CAMBODIA plans to deploy more than 100,000 security personnel and “village guards” at polling stations across the country in the upcoming July elections, police said on Wednesday.
In a statement on the website of the General Commissariat of the National Police, spokesman Kiet Chantharith said on top of the initial 80,000 security forces planned to police polling stations, the government will deploy an additional 20,000 “village guards” to provide security during the election.
According to Radio Free Asia (RFA), the rollout is a significant increase in the number deployed in the most recent elections in June 2017. During the commune elections, only 50,000 personnel were used to oversee the vote.
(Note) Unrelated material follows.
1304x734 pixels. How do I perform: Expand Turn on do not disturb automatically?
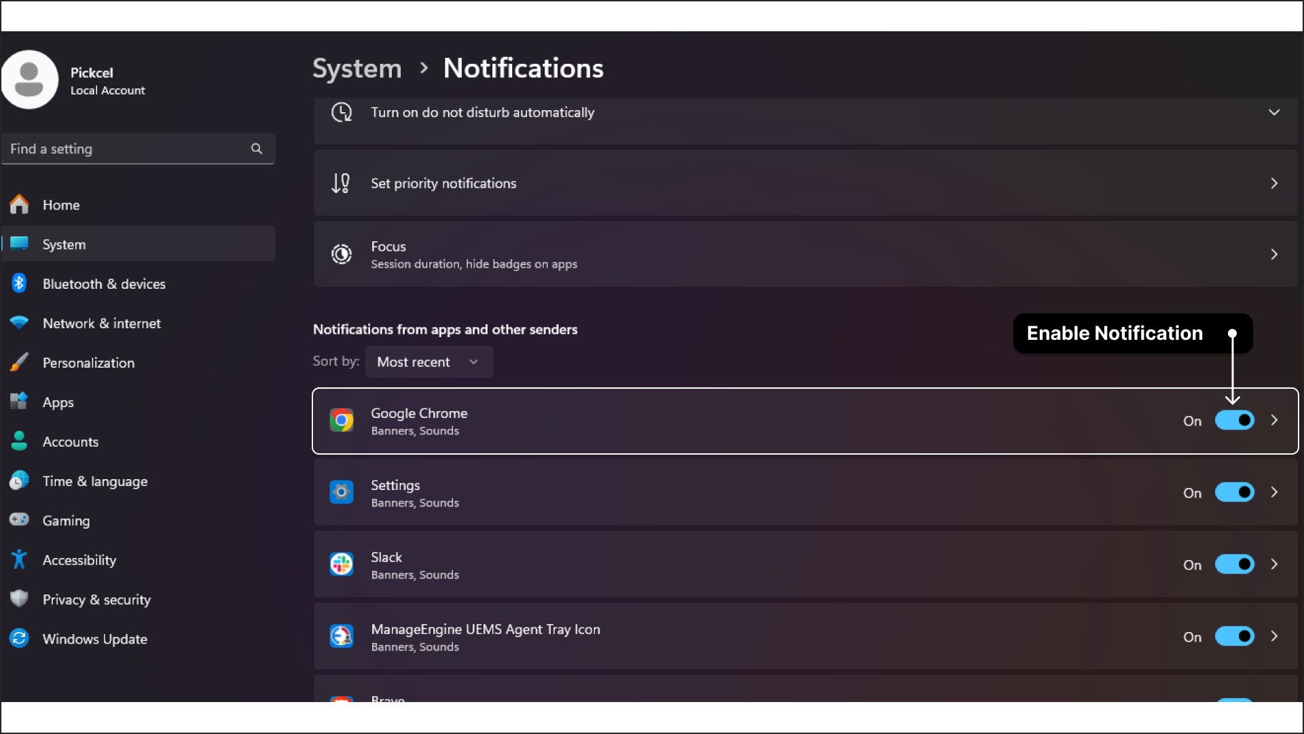1273,112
These were made up of Cambodian police, military police, and more than 4,000 soldiers from the Royal Cambodian Armed Forces.
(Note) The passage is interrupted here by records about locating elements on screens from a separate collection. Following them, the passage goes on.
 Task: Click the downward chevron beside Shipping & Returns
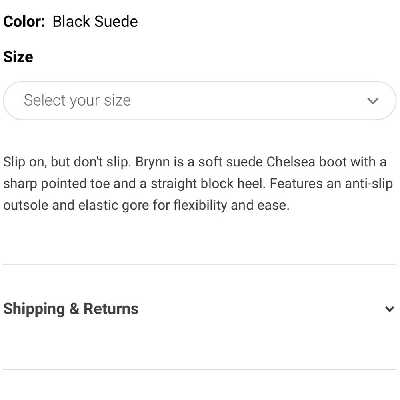coord(388,308)
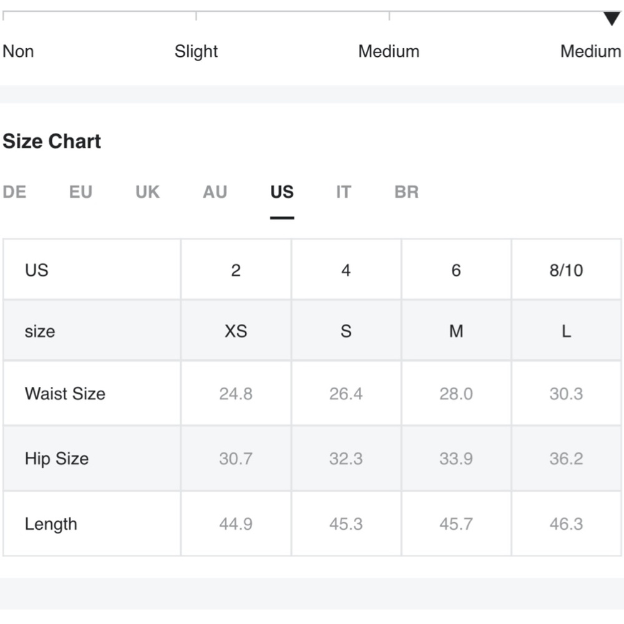Click the 46.3 length value for L

coord(567,524)
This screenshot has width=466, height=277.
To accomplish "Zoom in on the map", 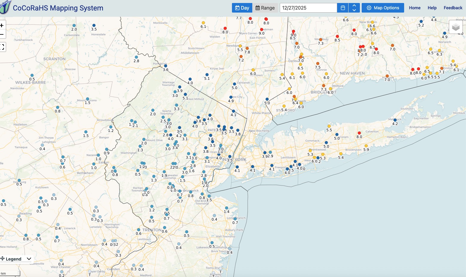I will coord(2,25).
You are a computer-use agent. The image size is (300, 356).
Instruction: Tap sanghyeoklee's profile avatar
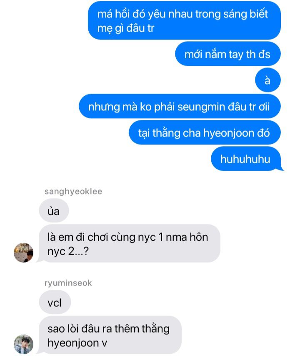tap(23, 252)
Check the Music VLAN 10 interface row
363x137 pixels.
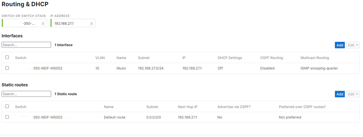7,68
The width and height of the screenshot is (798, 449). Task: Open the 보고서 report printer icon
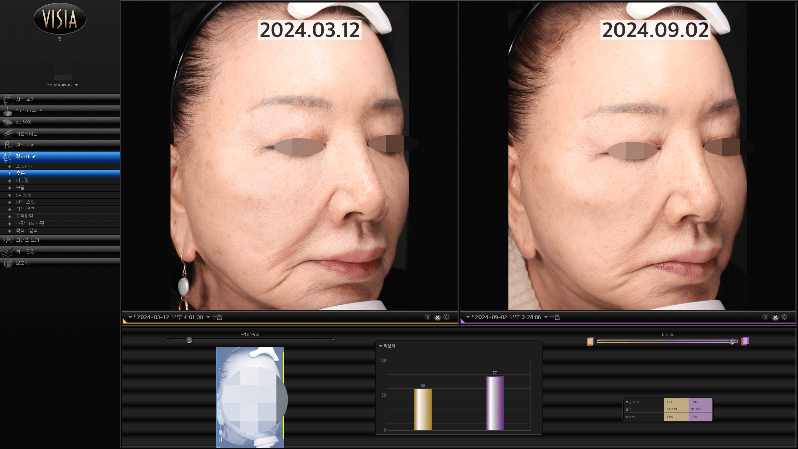tap(8, 263)
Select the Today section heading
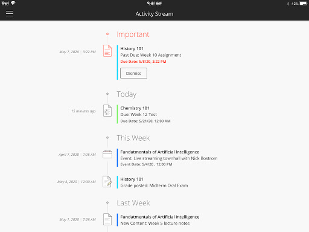The height and width of the screenshot is (232, 309). [127, 94]
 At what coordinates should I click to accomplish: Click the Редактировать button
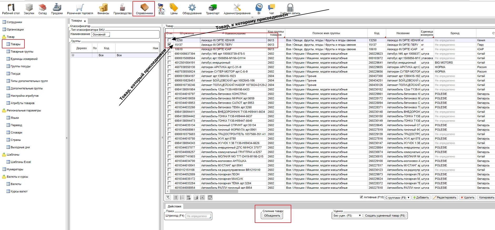point(445,197)
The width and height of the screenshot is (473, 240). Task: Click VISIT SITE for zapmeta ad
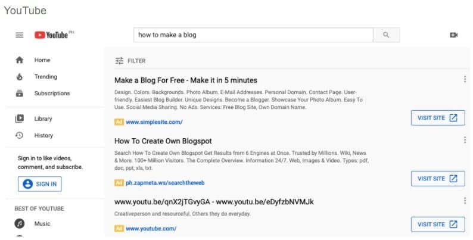437,179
At a training session on election-related laws, regulations and procedures, and code of conduct for security personnel, Kiet Chantharith said that all officers working to protect the ballot must “clearly understand their roles … so that the environment on Election Day will proceed smoothly, freely, fairly, and justly, and without intimidation or threat.”
Election watchdog Committee on Free and Fair Elections in Cambodia (Comfrel), questioned whether the so-called “village guards” would receive adequate training to ensure the safety and rights of voters.
“These village guards fall under the framework of the Ministry of the Interior, but they are just citizen volunteers from their villages or communes who are chosen by the local council to help monitor security,” Comfrel representative Kan Savang told RFA, adding that they “aren’t provided with remuneration like public servants.”
The increased security presence could be a sign of long-serving Prime Minister Hun Sen’s fear of losing, according to political analyst Hang Vitou. While the now dissolved opposition party have called for the Cambodians to boycott the July 29 election, it is unlikely to have any effect on the outcome, Hang said.
“I think that the government is afraid of … any unexpected event that might occur,” he said.
“I expect that the opposition supporters – if they even participate – will merely go to vote. The opposition appears incapable of doing anything that would disrupt or disturb the election.”
Hun Sen has been implementing a crackdown on opposition to his more than 30-year rule in the lead up to polling day. The only credible opposition party, the Cambodian National Rescue Party, was dissolved in November and its leader, Kem Sokha, jailed on charges of treason.
He has also closed media outlets and NGOs that criticised his approach.
As the only established party remaining in the race, the upcoming election has been called a “sham” by Western countries, many of whom have cut off aid and impose a visa ban on some of the party’s members.